Sal aún encontró el momento de darme la lata una vez más aquel día. Me quedé con Françoise hasta mucho después de que oscureciera, y Sal me pilló a la puerta del barracón, cuando me iba a la cama.

—¿Les transmitiste mi mensaje?

—Mierda, Sal —repuse al tiempo que me daba una palmada en la frente—. Me olvidé por completo. Lo siento mucho. Me distraje con todo lo que me dijeron sobre Karl y…

—Está bien, está bien —me interrumpió Sal, restándole importancia al asunto—, Étienne me lo ha dicho esta tarde. Parece que va a haber mucho de qué hablar mañana en el funeral y… por favor no te olvides de asistir.

—¡Desde luego que no, Sal! —dije, excediéndome, probablemente, en la expresión de mi celo.

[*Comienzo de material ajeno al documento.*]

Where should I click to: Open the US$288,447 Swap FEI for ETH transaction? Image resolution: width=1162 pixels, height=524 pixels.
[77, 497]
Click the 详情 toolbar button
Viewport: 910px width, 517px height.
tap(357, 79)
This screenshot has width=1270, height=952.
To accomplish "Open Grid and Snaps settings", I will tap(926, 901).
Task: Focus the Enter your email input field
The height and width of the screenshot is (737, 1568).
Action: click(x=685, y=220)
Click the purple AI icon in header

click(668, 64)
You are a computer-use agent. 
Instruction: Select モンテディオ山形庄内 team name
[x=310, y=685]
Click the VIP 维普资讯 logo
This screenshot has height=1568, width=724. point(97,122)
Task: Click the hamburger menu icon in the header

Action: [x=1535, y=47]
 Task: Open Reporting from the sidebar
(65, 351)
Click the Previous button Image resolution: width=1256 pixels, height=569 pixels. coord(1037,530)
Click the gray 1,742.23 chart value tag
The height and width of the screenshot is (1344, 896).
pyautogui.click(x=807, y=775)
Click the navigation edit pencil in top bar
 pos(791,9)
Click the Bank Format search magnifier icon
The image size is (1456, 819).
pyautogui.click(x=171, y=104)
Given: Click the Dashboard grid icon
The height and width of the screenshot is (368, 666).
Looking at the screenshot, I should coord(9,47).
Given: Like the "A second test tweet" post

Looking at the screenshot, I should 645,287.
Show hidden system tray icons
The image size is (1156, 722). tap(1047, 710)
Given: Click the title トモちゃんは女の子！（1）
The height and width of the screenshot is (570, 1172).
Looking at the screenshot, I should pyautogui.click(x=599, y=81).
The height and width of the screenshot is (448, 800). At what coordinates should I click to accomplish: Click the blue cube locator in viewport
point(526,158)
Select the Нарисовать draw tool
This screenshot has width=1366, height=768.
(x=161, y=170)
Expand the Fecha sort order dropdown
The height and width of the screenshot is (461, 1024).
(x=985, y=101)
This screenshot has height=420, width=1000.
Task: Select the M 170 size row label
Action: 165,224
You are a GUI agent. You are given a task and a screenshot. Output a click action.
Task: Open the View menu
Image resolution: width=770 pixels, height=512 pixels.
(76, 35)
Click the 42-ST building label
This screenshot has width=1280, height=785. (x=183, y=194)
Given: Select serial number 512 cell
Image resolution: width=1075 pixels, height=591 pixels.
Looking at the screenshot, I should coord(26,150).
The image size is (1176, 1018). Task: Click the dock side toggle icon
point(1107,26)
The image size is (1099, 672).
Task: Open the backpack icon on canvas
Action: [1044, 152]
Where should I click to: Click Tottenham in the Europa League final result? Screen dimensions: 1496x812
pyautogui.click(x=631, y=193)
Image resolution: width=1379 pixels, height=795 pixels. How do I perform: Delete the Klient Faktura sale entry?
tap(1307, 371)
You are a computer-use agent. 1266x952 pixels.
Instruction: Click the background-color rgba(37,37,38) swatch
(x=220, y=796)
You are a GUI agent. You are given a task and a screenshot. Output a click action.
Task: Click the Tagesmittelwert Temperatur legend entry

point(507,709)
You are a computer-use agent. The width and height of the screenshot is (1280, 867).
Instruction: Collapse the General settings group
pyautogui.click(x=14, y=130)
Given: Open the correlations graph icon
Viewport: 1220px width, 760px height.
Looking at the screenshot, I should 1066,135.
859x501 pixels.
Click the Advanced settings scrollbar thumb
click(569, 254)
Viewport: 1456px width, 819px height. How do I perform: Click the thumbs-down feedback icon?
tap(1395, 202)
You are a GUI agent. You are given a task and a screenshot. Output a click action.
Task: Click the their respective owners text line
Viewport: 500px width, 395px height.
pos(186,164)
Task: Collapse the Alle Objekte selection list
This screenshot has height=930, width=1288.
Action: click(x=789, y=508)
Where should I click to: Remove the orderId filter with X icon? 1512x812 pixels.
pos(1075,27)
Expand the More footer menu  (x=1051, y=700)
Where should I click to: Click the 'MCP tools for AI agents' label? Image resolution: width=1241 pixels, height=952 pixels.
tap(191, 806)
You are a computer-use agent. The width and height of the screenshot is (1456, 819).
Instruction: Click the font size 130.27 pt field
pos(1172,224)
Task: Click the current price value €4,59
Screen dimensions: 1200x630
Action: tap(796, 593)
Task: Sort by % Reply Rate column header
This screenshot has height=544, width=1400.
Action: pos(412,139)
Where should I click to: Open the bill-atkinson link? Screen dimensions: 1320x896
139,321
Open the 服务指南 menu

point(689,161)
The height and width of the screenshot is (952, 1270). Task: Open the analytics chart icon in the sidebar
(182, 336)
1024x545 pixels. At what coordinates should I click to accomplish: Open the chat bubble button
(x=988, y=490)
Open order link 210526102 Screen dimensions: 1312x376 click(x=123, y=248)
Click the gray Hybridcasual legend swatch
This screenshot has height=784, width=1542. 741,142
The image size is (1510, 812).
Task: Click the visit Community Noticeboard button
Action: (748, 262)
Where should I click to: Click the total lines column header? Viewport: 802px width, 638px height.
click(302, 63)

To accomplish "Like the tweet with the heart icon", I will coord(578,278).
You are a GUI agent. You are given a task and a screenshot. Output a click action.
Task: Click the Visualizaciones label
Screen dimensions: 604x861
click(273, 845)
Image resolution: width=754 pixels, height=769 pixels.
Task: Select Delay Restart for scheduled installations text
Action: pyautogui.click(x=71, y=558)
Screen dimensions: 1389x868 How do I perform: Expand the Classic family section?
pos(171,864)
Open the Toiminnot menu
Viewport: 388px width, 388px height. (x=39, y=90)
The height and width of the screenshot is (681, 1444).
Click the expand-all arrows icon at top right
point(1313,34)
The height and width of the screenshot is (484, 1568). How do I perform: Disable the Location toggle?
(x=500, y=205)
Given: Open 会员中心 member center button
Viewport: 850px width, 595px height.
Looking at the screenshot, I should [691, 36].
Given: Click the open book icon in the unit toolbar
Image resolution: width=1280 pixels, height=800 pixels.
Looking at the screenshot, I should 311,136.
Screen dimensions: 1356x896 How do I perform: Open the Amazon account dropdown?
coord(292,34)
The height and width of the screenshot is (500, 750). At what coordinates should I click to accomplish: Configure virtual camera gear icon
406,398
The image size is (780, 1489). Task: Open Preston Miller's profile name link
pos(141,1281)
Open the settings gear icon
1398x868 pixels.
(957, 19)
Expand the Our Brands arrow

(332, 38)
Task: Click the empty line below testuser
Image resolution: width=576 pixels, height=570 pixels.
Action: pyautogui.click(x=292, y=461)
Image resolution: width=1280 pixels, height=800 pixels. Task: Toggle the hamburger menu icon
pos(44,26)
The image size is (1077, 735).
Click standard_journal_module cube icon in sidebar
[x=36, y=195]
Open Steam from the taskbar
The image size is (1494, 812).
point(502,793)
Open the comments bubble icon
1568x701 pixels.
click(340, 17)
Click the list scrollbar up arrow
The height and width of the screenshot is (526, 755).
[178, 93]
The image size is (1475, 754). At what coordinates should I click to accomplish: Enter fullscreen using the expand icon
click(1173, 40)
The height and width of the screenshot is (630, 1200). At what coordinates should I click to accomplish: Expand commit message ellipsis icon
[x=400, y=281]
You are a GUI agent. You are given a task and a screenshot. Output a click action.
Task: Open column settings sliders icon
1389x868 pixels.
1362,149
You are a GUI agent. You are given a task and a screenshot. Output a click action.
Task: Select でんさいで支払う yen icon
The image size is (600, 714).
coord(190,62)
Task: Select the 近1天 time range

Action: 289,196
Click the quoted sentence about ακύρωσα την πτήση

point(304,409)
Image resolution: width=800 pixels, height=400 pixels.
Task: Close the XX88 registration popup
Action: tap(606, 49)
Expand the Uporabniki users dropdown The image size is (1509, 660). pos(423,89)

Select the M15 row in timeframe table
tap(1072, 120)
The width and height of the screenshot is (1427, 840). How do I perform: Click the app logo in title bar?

—Contigo nunca se sabe… Por cierto, y a propósito de mi conversación con Étienne, he cambiado de idea… He decidido ser un poco más severa… A grandes males, grandes soluciones, o como se diga… —Vaciló por un instante—. Los funerales son siempre una oportunidad de unir a la gente, ¿no te parece, Richard?

—Puede que sí —respondí, sin estar muy seguro.

—Puede que sí, eso es… Y duerme tranquilo, aunque te hayas olvidado de mi mensaje.

—Muy bien.

—Bien. Entonces, hasta mañana.

—Hasta mañana.

Moshe fue el último en irse a la cama, de modo que le tocó soplar la última vela. Aunque jugar a darnos las buenas noches estaba, obviamente, fuera de lugar, se me pasó por la cabeza la idea de intentarlo. Sería interesante ver qué ocurría. Probablemente sólo hubiésemos nombrado a nuestros amigos, hasta que a alguien no le hubiera quedado más remedio que mencionar a algún miembro del bando de Bugs, recurriendo a alguna de las yugoslavas, o quizás a Sal.

Me puse a pensar en Françoise, un tema que podía ocupar mi mente de forma indefinida, es decir, una hora por lo menos. Ése era el tiempo que llevaba despierto cuando me percaté de que todos en el barracón seguíamos sin pegar ojo. Constituyó un descubrimiento algo inquietante. Al no haber una luz a la que acostumbrar la mirada, lo normal era sentirse amparado por un muro aislante de negrura. La sensación se veía estimulada por los ruidos y ronquidos de la gente al dormir y delimitada por la inconsciencia del sueño.

Sin embargo, una vez percibida la falta de respiraciones profundas, la sensación de amparo se disipó. No sólo se disipó sino que, para empeorar las cosas, fue reemplazada por una incómoda cuestión: mi vigilia se debía a que estaba pensando en Françoise, pero ¿qué mantenía despiertos a los demás? Me costó otra media hora deducir que debían de estar pensando en el funeral de Sten.

Cinco minutos después de resolver la cuestión, me quedé profundamente dormido.